**What the task requires**
Turn the records from the line with "is (763, 539)." up to and including the line with "Looking at the image, I should click on (225, 478)." into a JSON list of strings, one string per line, skipping blank lines. Leave the pictures out.

**Records for this task**
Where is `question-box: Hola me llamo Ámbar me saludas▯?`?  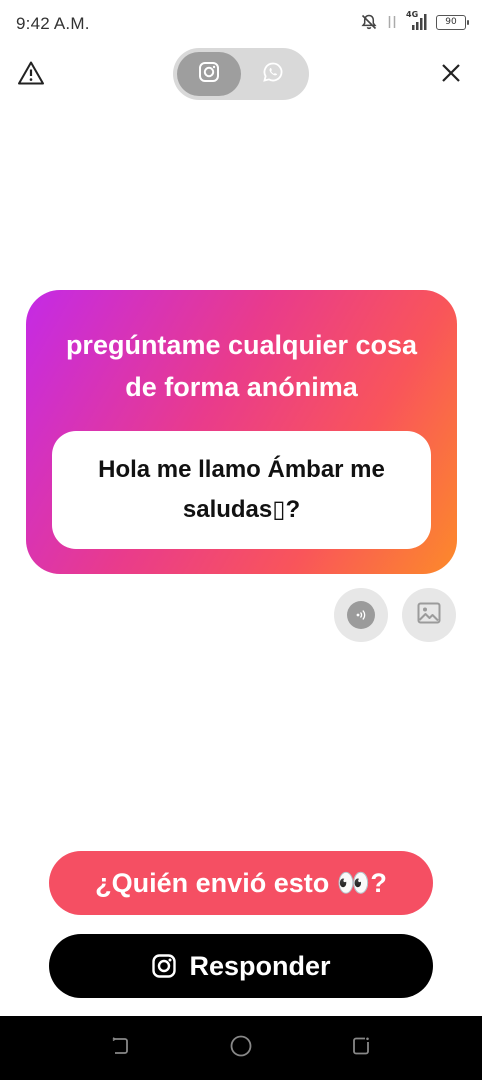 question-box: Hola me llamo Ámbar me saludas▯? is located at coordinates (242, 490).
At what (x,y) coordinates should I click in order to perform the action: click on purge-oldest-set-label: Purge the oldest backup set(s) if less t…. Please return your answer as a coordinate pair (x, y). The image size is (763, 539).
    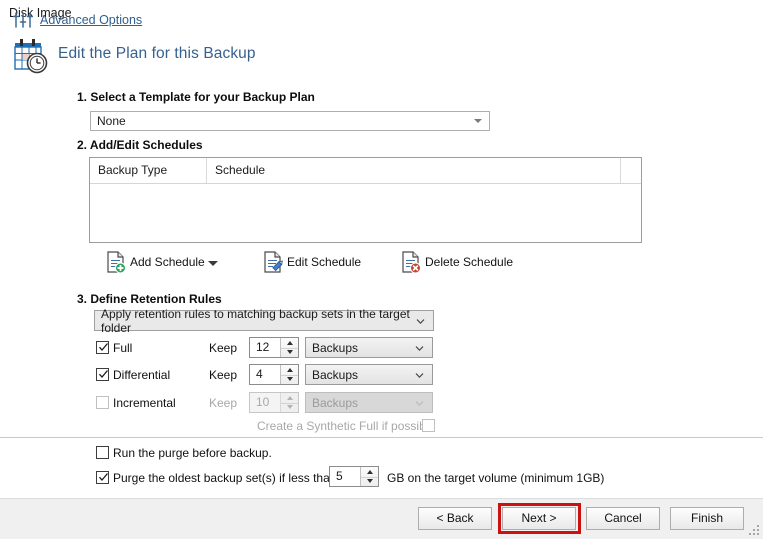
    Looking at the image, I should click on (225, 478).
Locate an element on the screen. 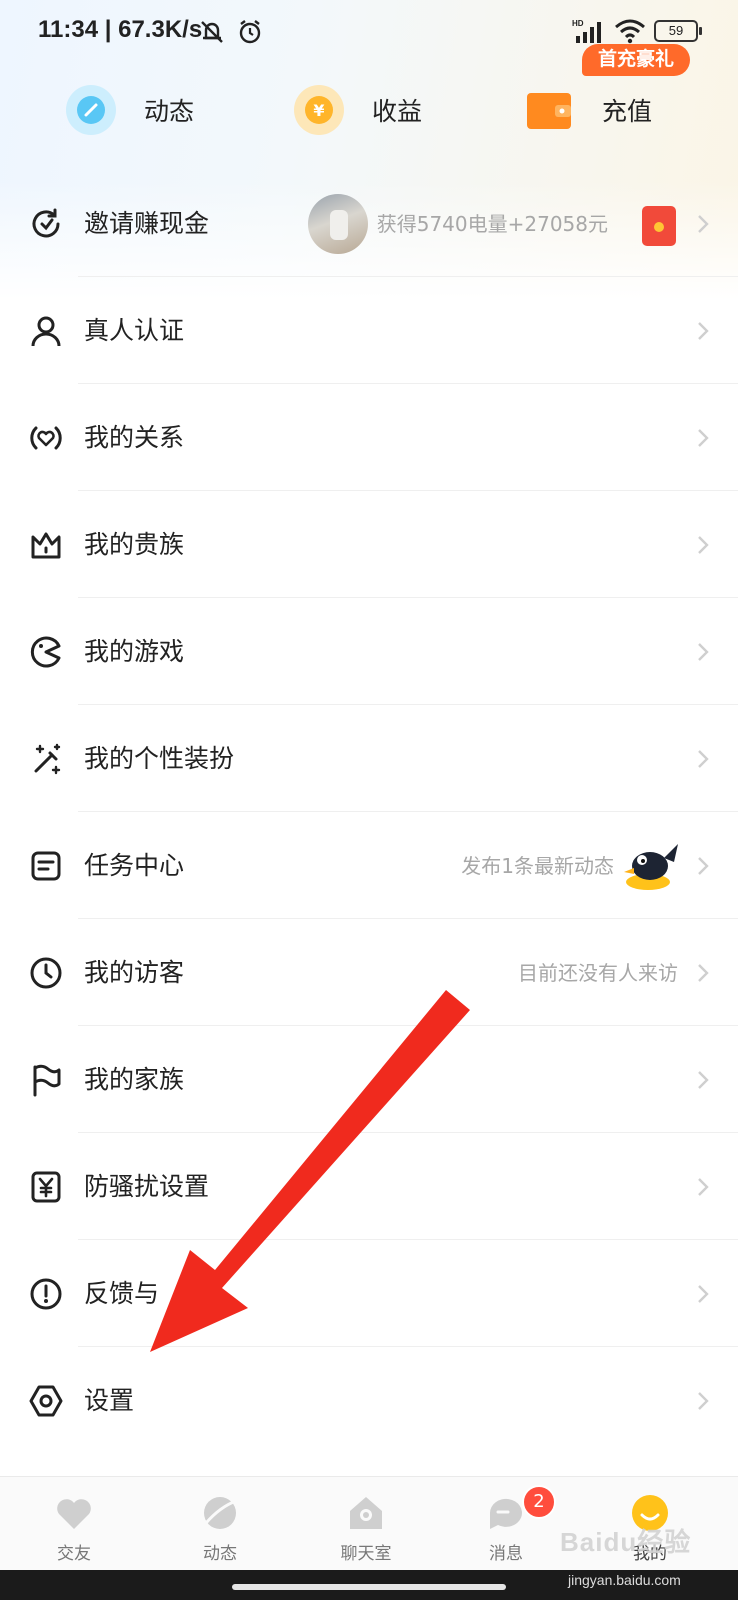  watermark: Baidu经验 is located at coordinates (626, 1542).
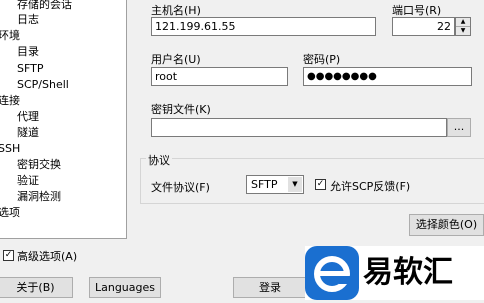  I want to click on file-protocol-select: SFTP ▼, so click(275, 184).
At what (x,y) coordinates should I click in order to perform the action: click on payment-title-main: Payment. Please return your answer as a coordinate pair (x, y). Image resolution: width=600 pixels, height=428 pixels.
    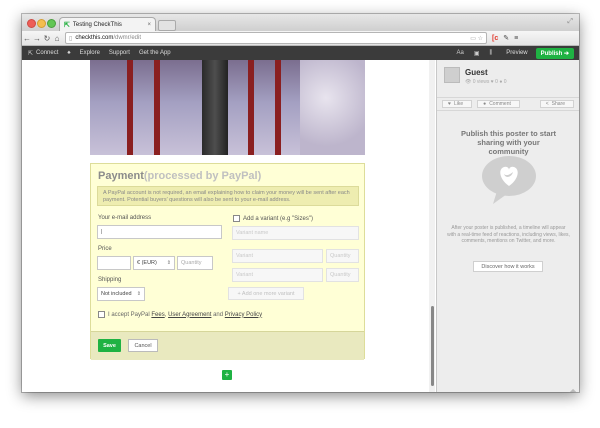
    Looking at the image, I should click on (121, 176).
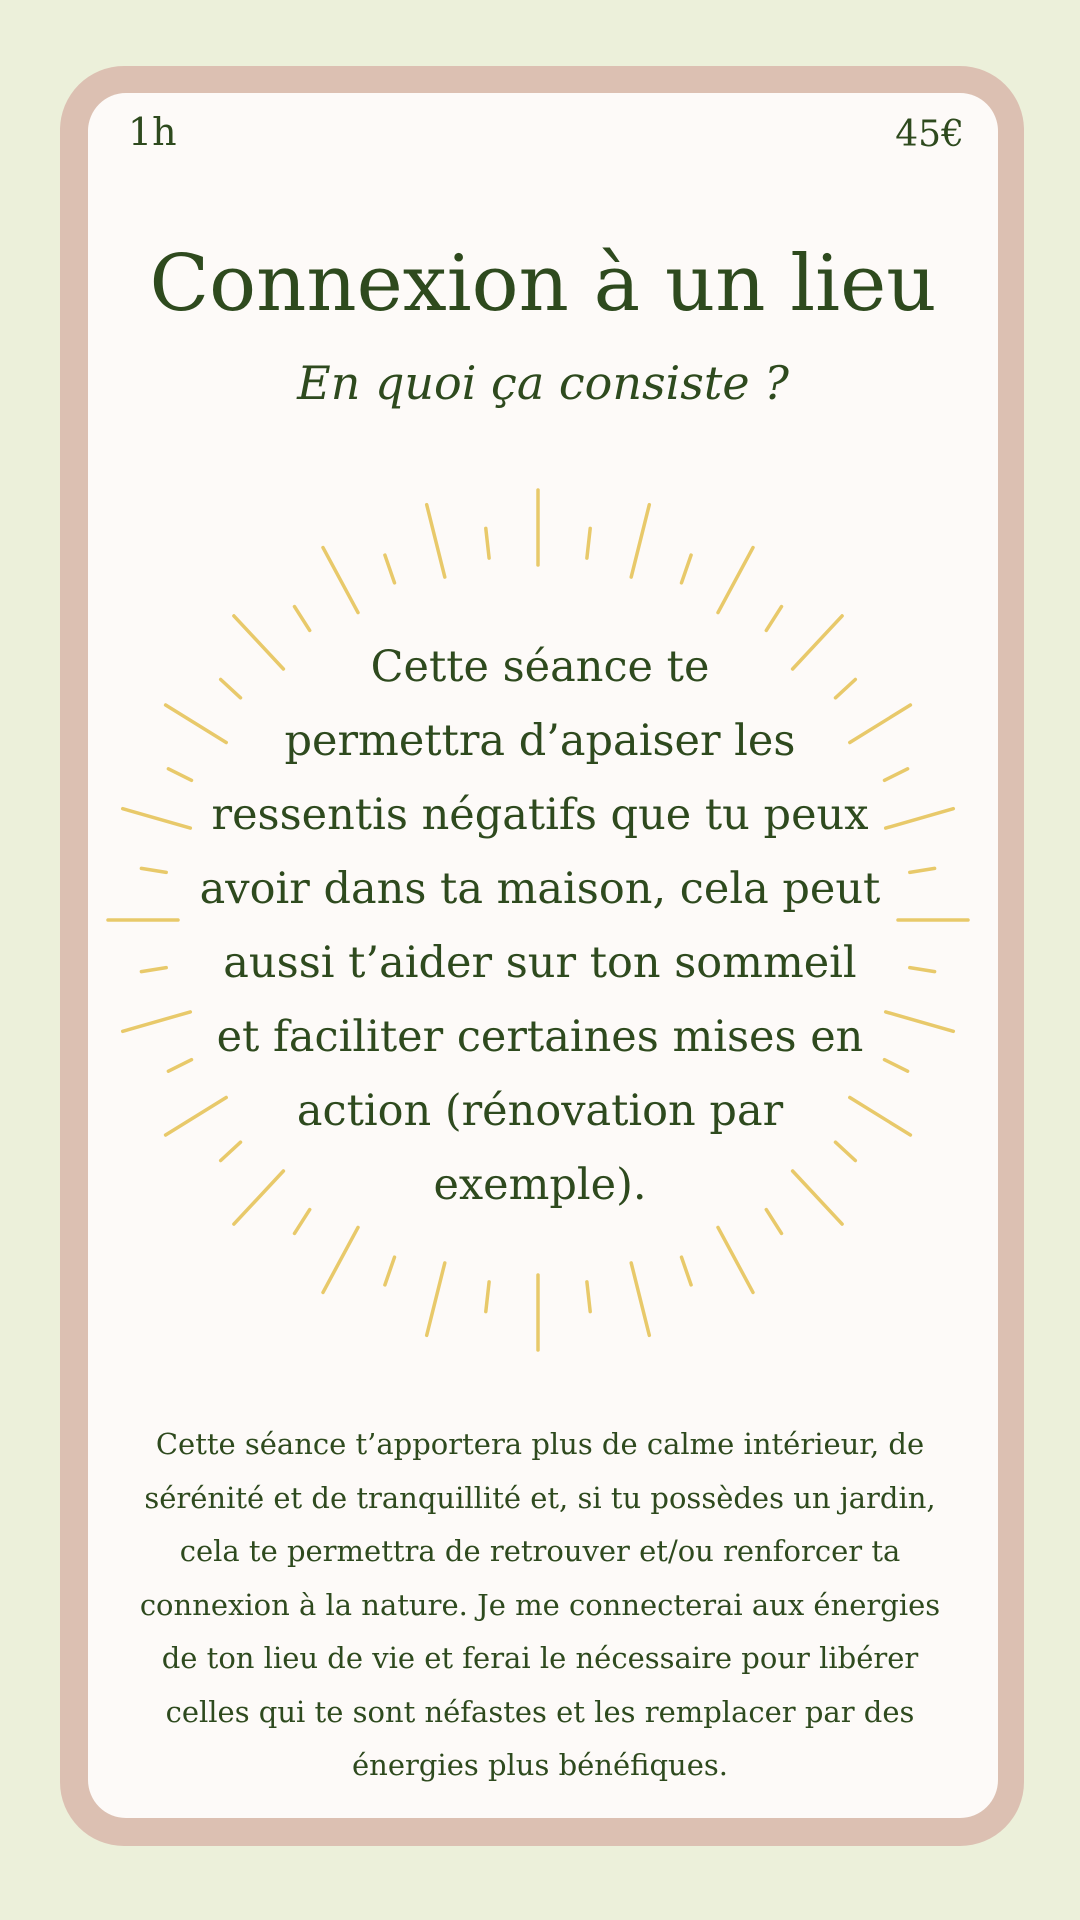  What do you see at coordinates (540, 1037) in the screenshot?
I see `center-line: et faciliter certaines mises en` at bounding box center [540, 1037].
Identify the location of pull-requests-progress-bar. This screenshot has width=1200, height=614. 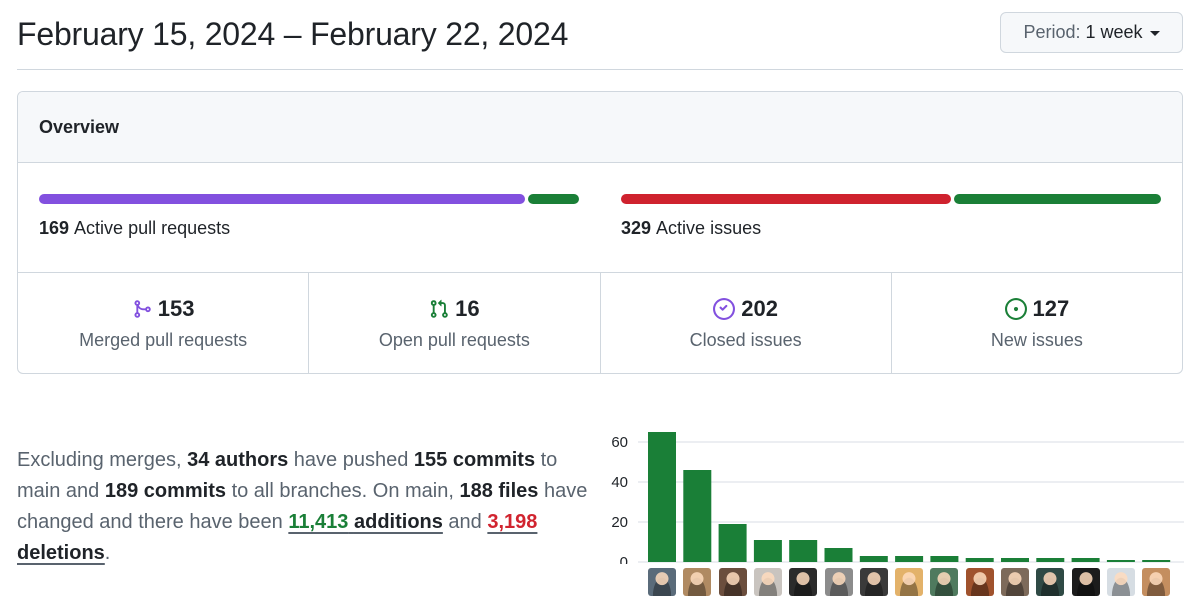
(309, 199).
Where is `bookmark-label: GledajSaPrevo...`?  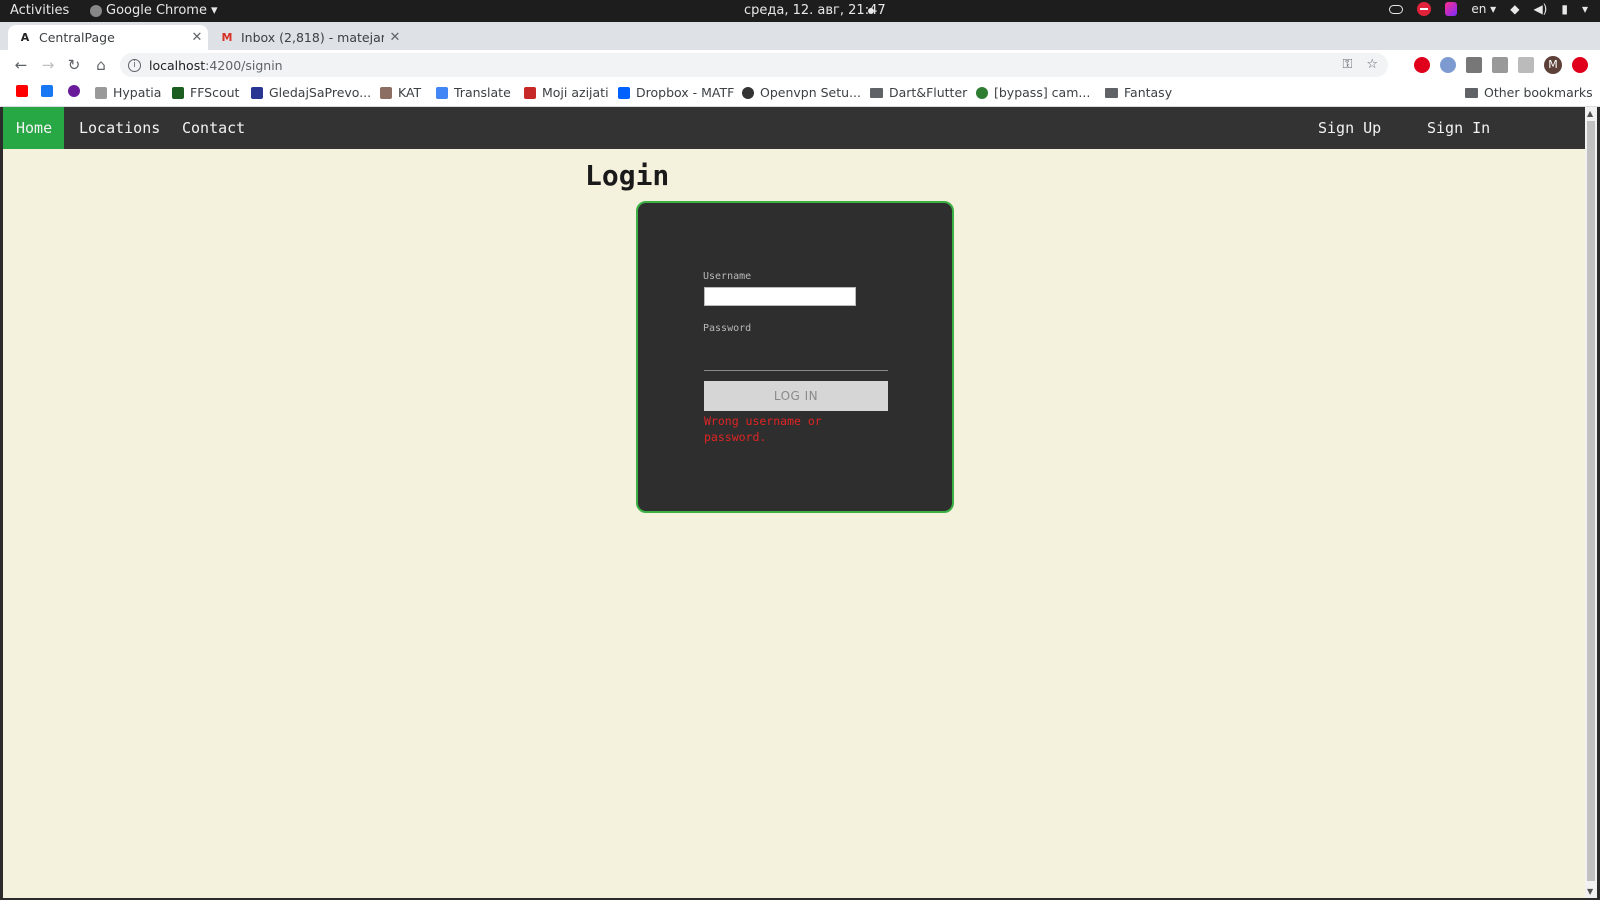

**Exercise response**
[
  "At what (x,y) coordinates should I click in order to perform the action: click on purge-oldest-set-label: Purge the oldest backup set(s) if less t…. Please return your answer as a coordinate pair (x, y). The image size is (763, 539).",
  "    Looking at the image, I should click on (225, 478)."
]